[TEXT BLOCK]
*** Block opens ***

Agile and Scrum. Beyond the BS

For many years wearing developer, programmer, and product manager hats within various Software Companies or within Companies that required software solutions, the idea of Agile and SCRUM just seemed wrong. Of course after the massive overruns and poor end products resulting from the hierarchical UML based ‘waterfall method’, a new flexible methodology was needed. The name ‘Agile’ was given because it needed to be flexible enough to suit the UNIQUE demands of any and every project. Any strict rules-based methodology, even SCRUM has to be wrong because such rules are always contextually based. Each company, project, team, situation and their resources are completely unique. So if the rules have to be created for each ‘project’ and not follow some predefined ‘rote’ system, Agile Methodology therefore should have as few rules as possible. What’s more, the rules can only be created effectively and be applicable and useful by looking at each project holistically. You can’t just follow a prescriptive path.

Agile as a process control technology is simply analogous to a biological or electronic feedback mechanism or even Stimulus-Response behaviour in learning theory. So..

  • 1. Find out where you are
  • 2. Take a small step (action) towards your goal
  • 3. Measure the result (response)
  • 3. Adjust your understanding (behaviour) based on what you learned
  • 4. Repeat

But, for this to work we need to know our clearly defined goal.

*** Block closes ***

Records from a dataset
*** Block opens ***

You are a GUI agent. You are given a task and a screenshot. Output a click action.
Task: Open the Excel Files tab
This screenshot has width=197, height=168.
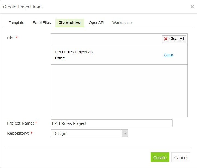pyautogui.click(x=42, y=23)
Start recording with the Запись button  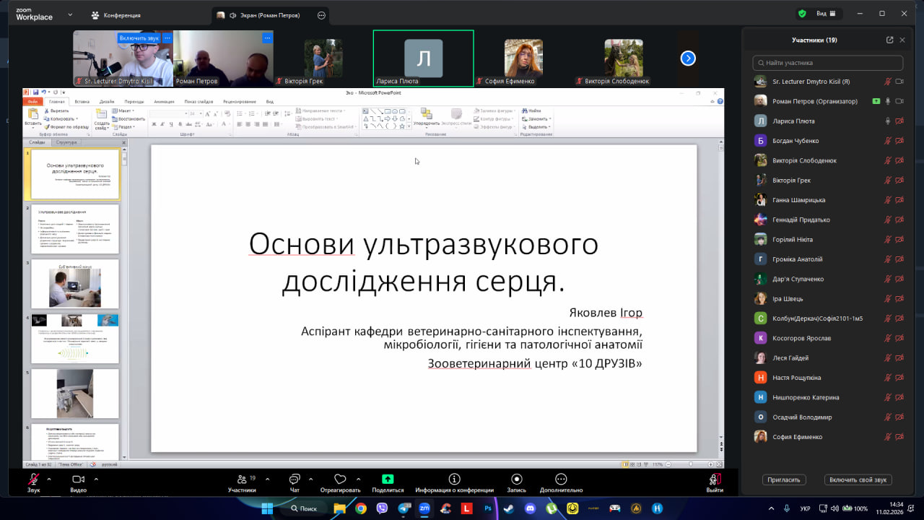(516, 479)
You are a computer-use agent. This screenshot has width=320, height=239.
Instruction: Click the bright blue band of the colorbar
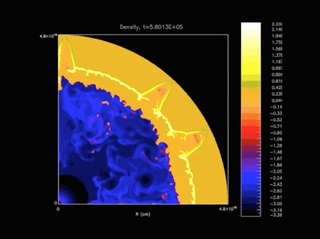tap(251, 183)
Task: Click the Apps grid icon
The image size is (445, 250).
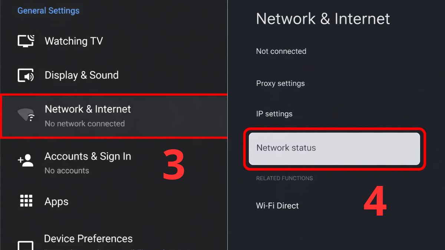Action: [26, 201]
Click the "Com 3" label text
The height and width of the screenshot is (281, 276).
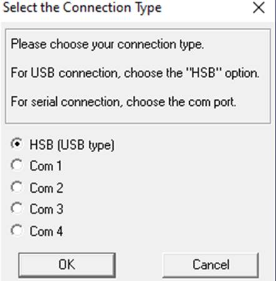click(x=46, y=209)
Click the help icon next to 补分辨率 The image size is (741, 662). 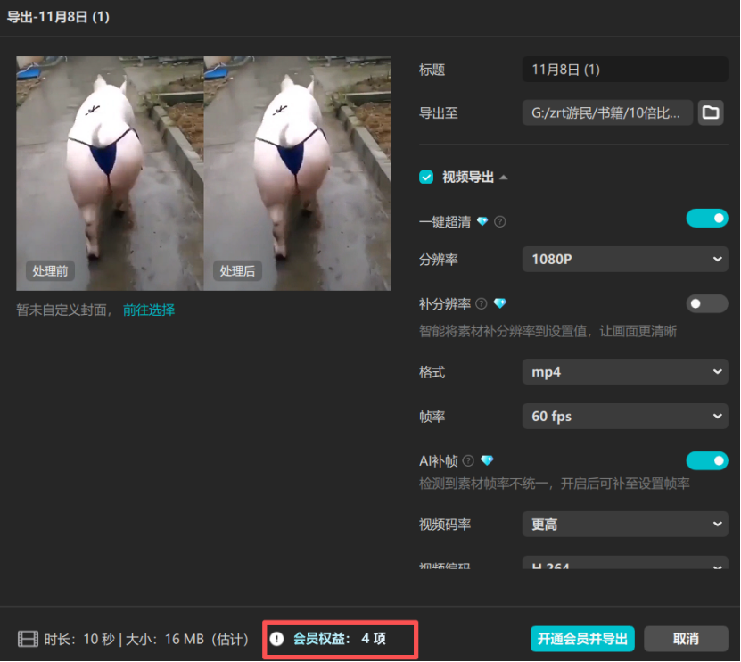(482, 304)
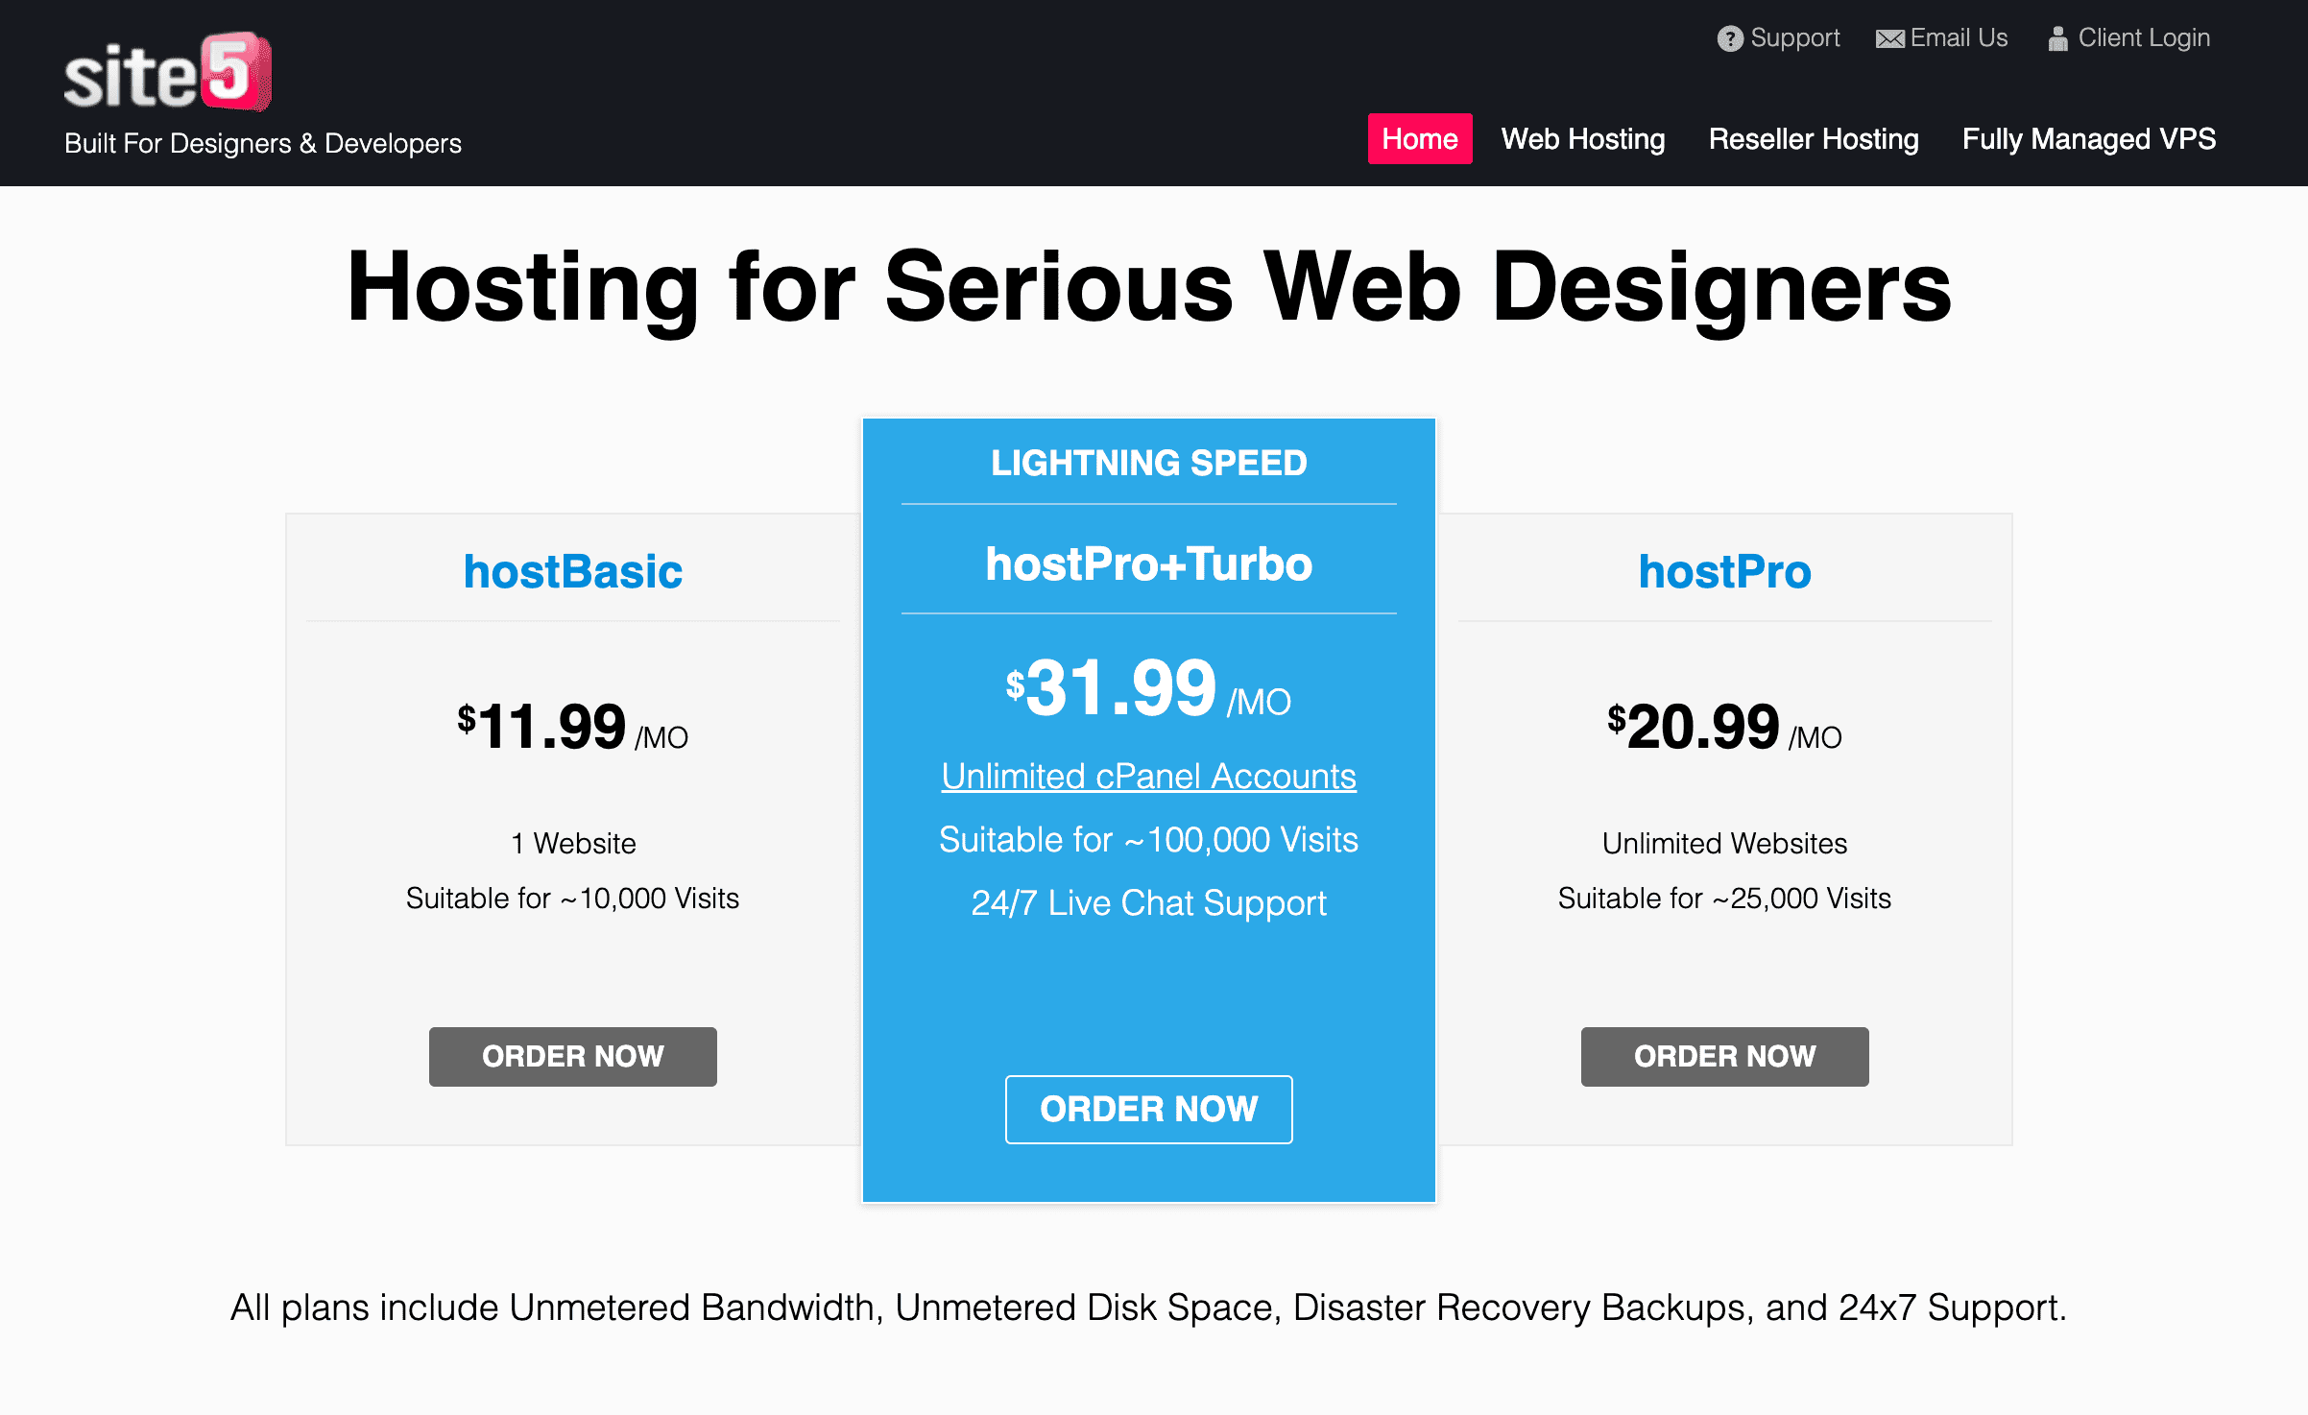Open the Email Us link
The height and width of the screenshot is (1415, 2308).
pyautogui.click(x=1959, y=38)
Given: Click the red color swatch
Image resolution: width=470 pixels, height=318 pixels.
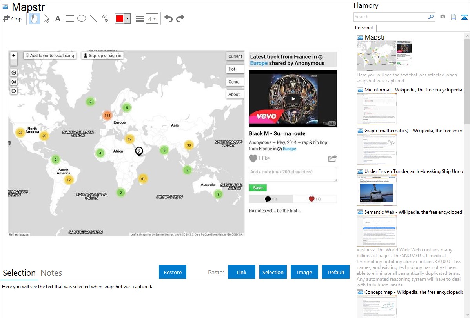Looking at the screenshot, I should (120, 18).
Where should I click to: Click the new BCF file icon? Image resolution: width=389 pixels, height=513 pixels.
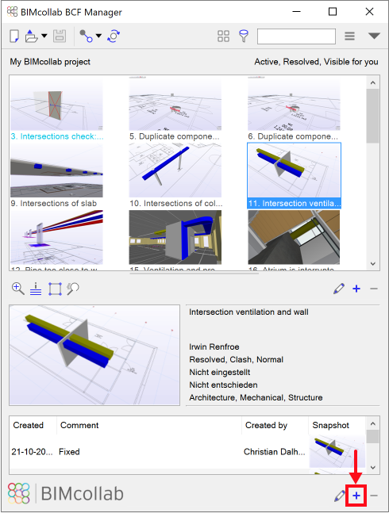click(14, 36)
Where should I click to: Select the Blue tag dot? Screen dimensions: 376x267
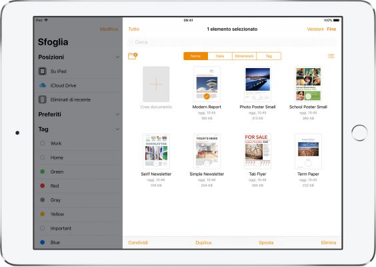43,242
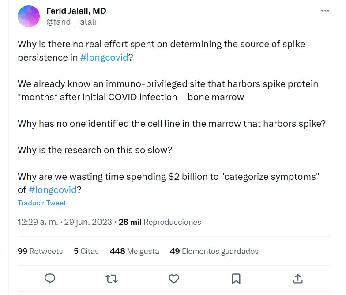
Task: Open the 12:29 a. m. timestamp link
Action: pos(38,222)

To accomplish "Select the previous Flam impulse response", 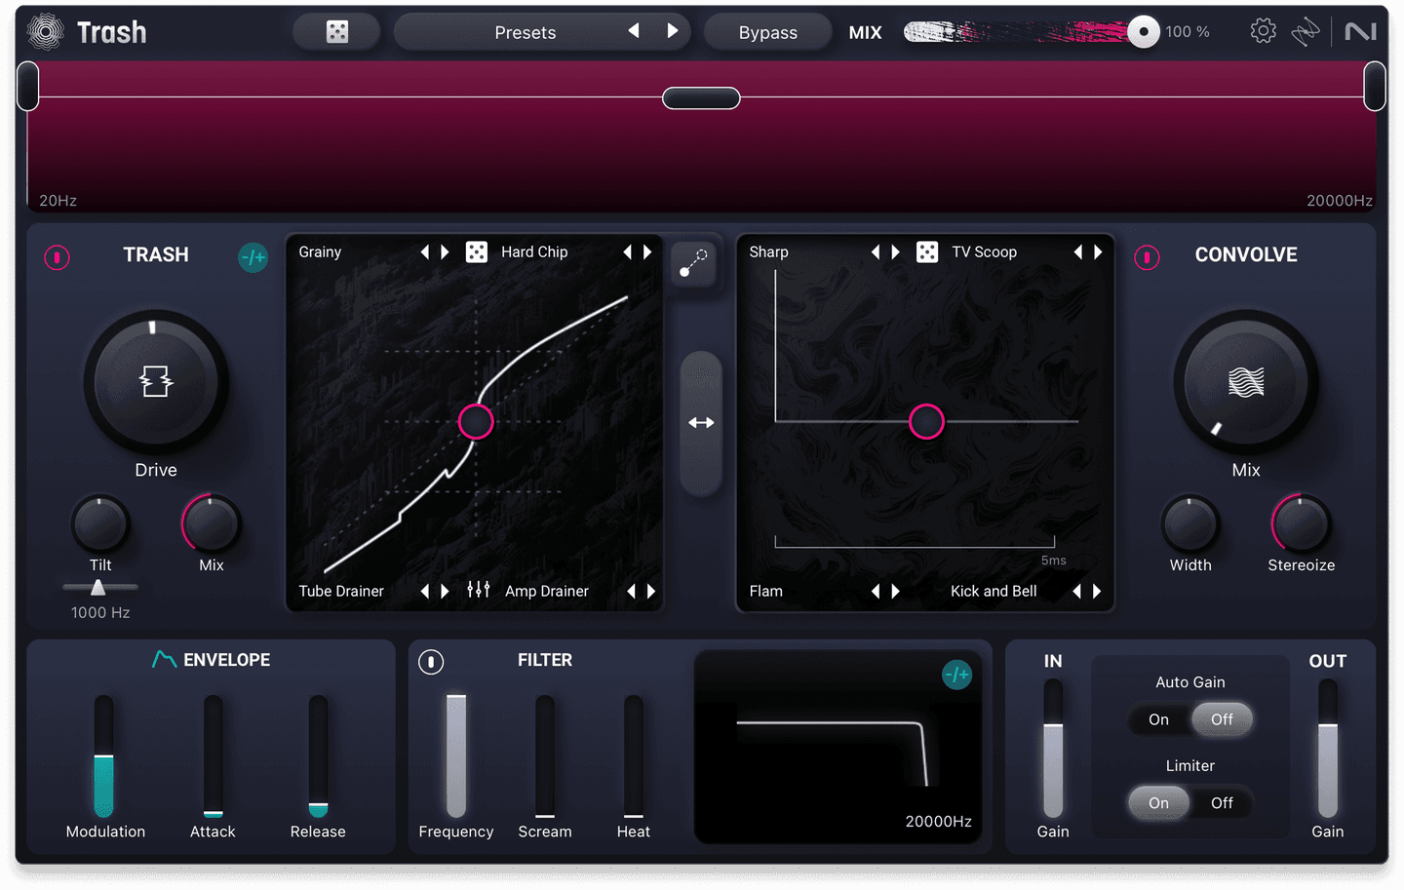I will [x=876, y=591].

*** Block closes ***

[QUESTIONS]
a) According to the text on Agile and Scrum, why was the name "Agile" given?
b) Continue the text on Agile and Scrum after its final sentence.

[ANSWERS]
a) It needed to be flexible enough to suit the unique demands of any and every project.

b)
If the result of our action is an error then:

  • what is its proportion
  • How do we re-integrate the error into our existing knowledge (paradigm)
  • What is the differential step required to bring us back to our goal

In software terms, rather than biological, behavioural, or physical, how do we proceed:

  • When faced with two or more alternatives that deliver roughly the same value,
    Take the path that makes future (code) change (and development) easier.

That’s it, nothing more… Nothing else is needed other than the necessary common-sense execution skills (design, planning, programming and communication).

There is no need to make an industry out AGILE and SCRUM and complicate it with rules and diagrams, with certification, training programs and other controlling and money making ‘needs’ of the ‘software industry’. AGILE is not a state but a process. You can’t apply a generic state to a fluid process.